Beat Mark – Move On (Soft Power Records)

Anyone up for a bit of Parisian shoe-gazey indie-pop on limited edition cassette? Oh go on, you know you want to. Good. Right then, wrap your ears round a bit of Beat Mark, the latest additions to the increasingly impressive Soft Power Records release catalogue. This French quartet are carving a niche in the fuzzpop, boy-girl vocals, super-cool genre and lead track ‘Move On’ is the perfect example of this. Lackadaisical drumming, disinterested singing and strained guitar notes give way chunky riffs and wrought guitar screeching as the chorus explodes.

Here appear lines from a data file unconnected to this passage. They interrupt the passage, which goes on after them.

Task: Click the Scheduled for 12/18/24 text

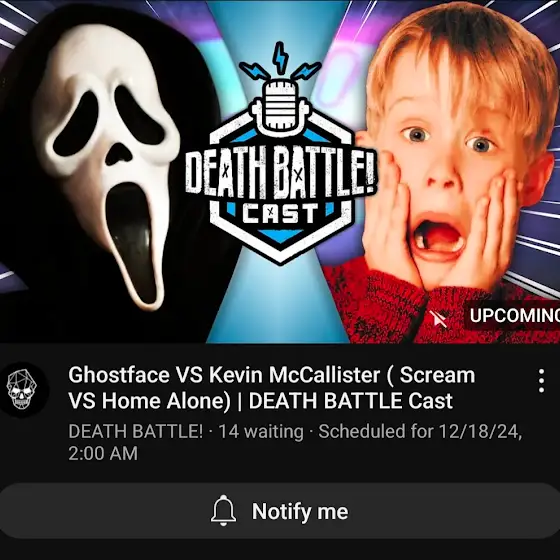Action: click(x=420, y=431)
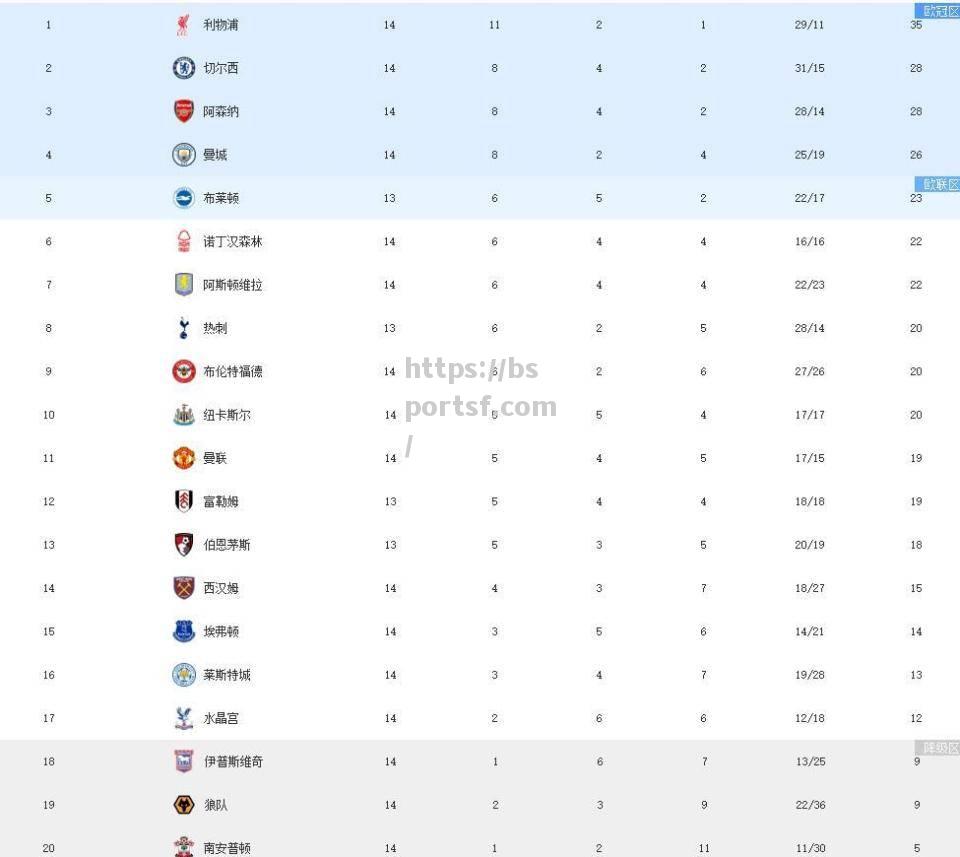Click the Manchester City badge
Viewport: 960px width, 857px height.
(x=184, y=155)
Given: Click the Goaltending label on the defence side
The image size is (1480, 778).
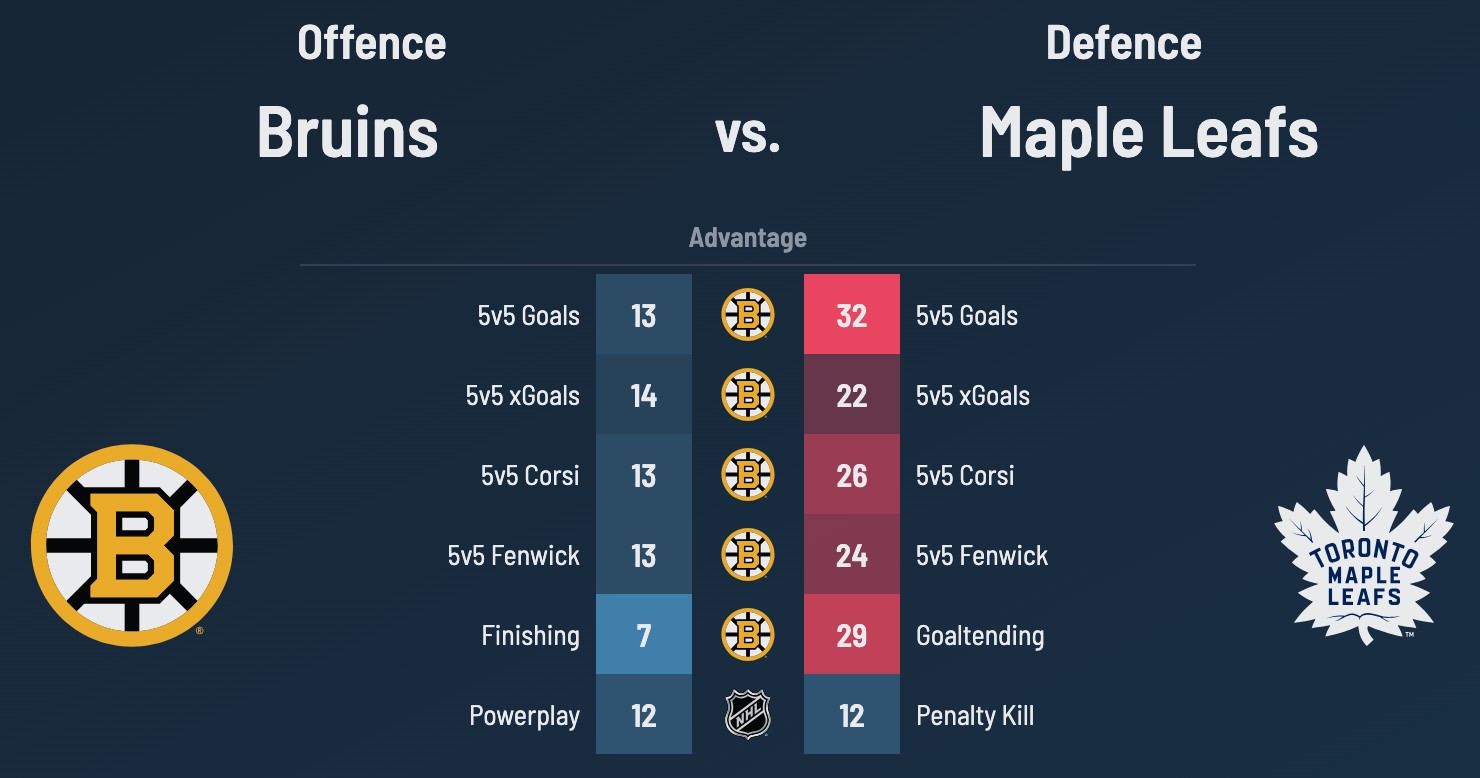Looking at the screenshot, I should 980,636.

The swirling riffs of ‘Between My Teeth’ bring back memories of My Vitriol and Cable mixed with the more obscure of the Scando Indie imports such as Fungus or Grass Show. ‘Boxes’ is a more bouncy, summery number with jangly guitars and a wistful air that stops you dead in your tracks. Beat Mark have the ability to switch between sweet and sour at the flick of a switch and on ‘Declorize’ they take on the mantle from Dinosaur Jr. Or the Pixies in terms of pure fuzz and attitude. These five tracks close with a tense ditty by the name of ‘The Way’. This is real serial killer music and should definitely be soundtracking some lo-fi teen-slasher movie by the time the year is out. This is good stuff and I would thoroughly recommend that you head out and get a copy of this can’t. It’s sold out. It was simply that good. You can track it down on Soundcloud though and I think you should.

Thursday, 17 January 2013


C.R. Thorn - All The Things You Told Me

C.R. Thorn – All The Things You Told Me

You know that couple that you know that you love hanging out with? He’s really funny and she’s really interesting and a little bit flirty. And then they split up and you have to pick sides because they’ll get all funny if you try to stay friends with both of them. Sucks doesn’t it. Well, when the awesome duo Philadelphia Mainline split up I felt a bit like that. So, I waited for the first one to call me and they would be rewarded with my loyalty. C.R. Thorn got there first.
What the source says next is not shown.